In the embodiment, the blank-filling type stem is optimized in a natural language mode by using a Transform model, and statement expression is generated into question sentence forms conforming to natural language rules through the trained Transform model, for example, the author of 'Equipped with mind' input is ___. ", output:" what poetry is the author of "quiet night thought".

Further, in order to ensure the accuracy of the stem generation, the performing natural language processing on the gap-filling stem by using the Transform model to obtain the stem of the question may specifically include:

step 321, performing natural language processing on the gap-filling type stem by using a Transform model to obtain an optimized stem;

Step 322, analyzing the optimized stem by using a stem evaluation model based on LSTM to obtain a stem parameter value;

step 323, taking the optimized stem as the stem of the question if the parameter value of the stem is larger than a preset stem threshold;

step 324, otherwise, taking the gap-filling type stem as the stem of the question.

The embodiment further detects the optimization result of the Transform model. Since the result generated by the Transform model is not completely accurate, an evaluation model is added after the result generated by the Transform model for scoring the optimized result, the model is obtained by LSTM training, a value between 0,1 can be generated by inputting the generated stem and the answer, the value is closer to 1, the better the generated effect is, and therefore, whether the optimized stem is reserved or not is determined by setting a threshold value. The optimization of the stem may refer to the left half of the graph, and fig. 4 is a flowchart illustrating a method for optimizing the stem according to an embodiment of the present invention.

S104, obtaining interference items of the topics from the word stock according to the target entity tags, and taking the interference items and the target entity as options of the topics.

The embodiment is not limited to a specific method for acquiring the stem interference item. For example, a clustering algorithm may be used, or other algorithms for computing similarity may be selected. The method for generating the options is shown in the right half of fig. 3, and fig. 3 is a flowchart illustrating an embodiment of a method for generating a question according to the present invention.

Further, in order to generate diversity and rationality of the interference term, after the interference term of the stem is obtained from the word stock according to the target entity tag, the method may further include the following steps:

Carrying out diversified processing on interference items of the stems by using a GAN model to obtain a plurality of options;

Correspondingly, taking the interference item and the target entity as the item of the title;

the plurality of options and the target entity are taken as the options of the title.

The optimization of the options in this embodiment is to ensure the diversity and rationality of the options. Firstly, considering the diversity of options, training a generating countermeasure network according to the option data in the existing question bank to generate the options, and automatically adding the generated first three options into an initial option list. And carrying out diversification processing on interference items of the stems by using a GAN model to obtain a plurality of options. Referring to the right half of fig. 4, fig. 4 is a flowchart illustrating a method for optimizing a topic according to an embodiment of the present invention.

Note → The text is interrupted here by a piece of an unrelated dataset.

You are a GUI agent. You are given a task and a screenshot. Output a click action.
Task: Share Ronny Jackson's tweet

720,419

Further, in order to ensure the accuracy and reliability of the interference item generation, the above-mentioned option using the multiple options and the target entity as the topics may specifically include the following steps:

step 41, analyzing the plurality of options by using an interference item evaluation model based on LSTM, sorting the options according to parameter values of the options, and obtaining a preset number of target options according to sorting results;

And 42, taking the target options and the target entity as the options of the title.

According to the method, an interference option evaluation model is trained through LSTM according to the stems and interference option data in the existing question bank, the initial multiple options are ranked in a scoring mode, finally the required options are selected according to the sequence, and the purpose of the step is to select the interference item which is most suitable for the current stems from the initial option set through the evaluation model. Optimization of options referring to the right half of fig. 4, fig. 4 is a flowchart illustrating a method for optimizing a topic according to an embodiment of the present invention.

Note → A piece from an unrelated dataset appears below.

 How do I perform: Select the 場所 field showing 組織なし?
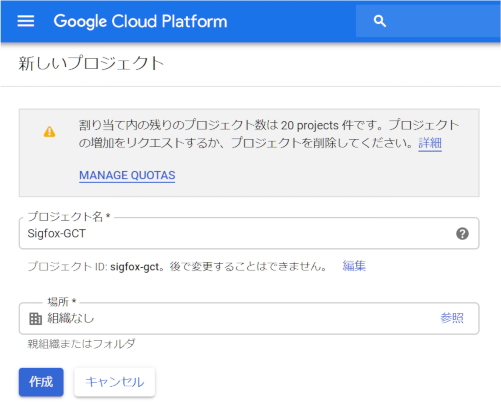pos(249,318)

Further, the appointed large language model is called for final correctness checking for the finally generated selection questions, and whether further manual checking is needed is judged by comparing the answer result of the large language model with the correct answer of the current questions.

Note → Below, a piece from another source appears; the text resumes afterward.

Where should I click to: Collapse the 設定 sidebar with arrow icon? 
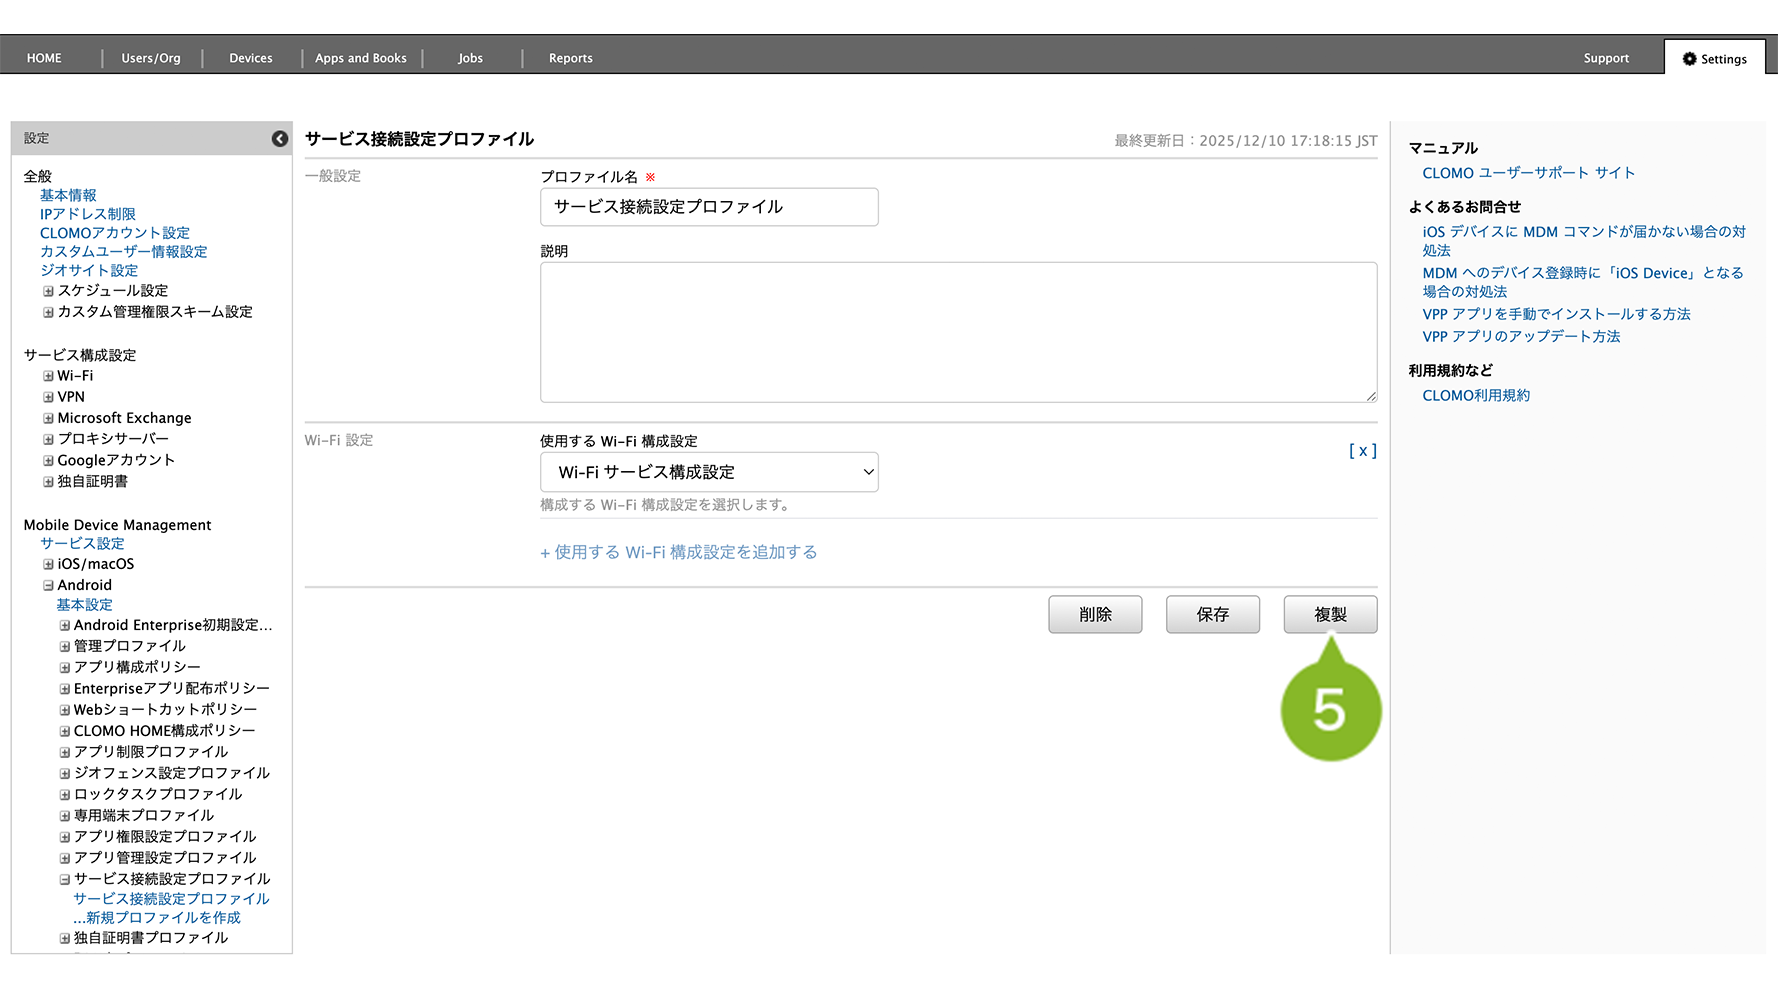[x=280, y=139]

The method for generating the topics comprises the steps of obtaining text materials containing knowledge points and a word stock formed by pre-arranging entities and corresponding entity tags in each field, utilizing a named entity recognition model and combining the word stock to conduct entity recognition on the text materials to obtain recognition results, enabling the recognition results to comprise target entities and corresponding target entity tags, utilizing a natural language processing model to conduct semantic analysis and part-of-speech analysis according to the recognition results in the text materials to generate the topics stems, obtaining interference items of the topics from the word stock according to the target entity tags, and taking the interference items and the target entities as options of the topics. The invention decomposes the topic generation into a plurality of flows, and each flow can achieve the purpose of topic accuracy by training and optimizing different models, so that the generated topic accuracy is higher. The whole architecture is based on natural language processing technology and other neural network algorithms, such as a sequence network model, a countermeasure network generation model and a diffusion generation model, the degree of dependence on manpower in the process of producing questions is reduced, a large number of questions can be produced through the method only by collecting proper knowledge materials, in addition, the diversity of the questions is guaranteed through the questions after the questions are optimized and options are optimized, the repeatability of the questions with a large number of questions on the market is avoided, finally, machine checking is conducted through calling of the large language model, manpower is saved, and efficiency is improved.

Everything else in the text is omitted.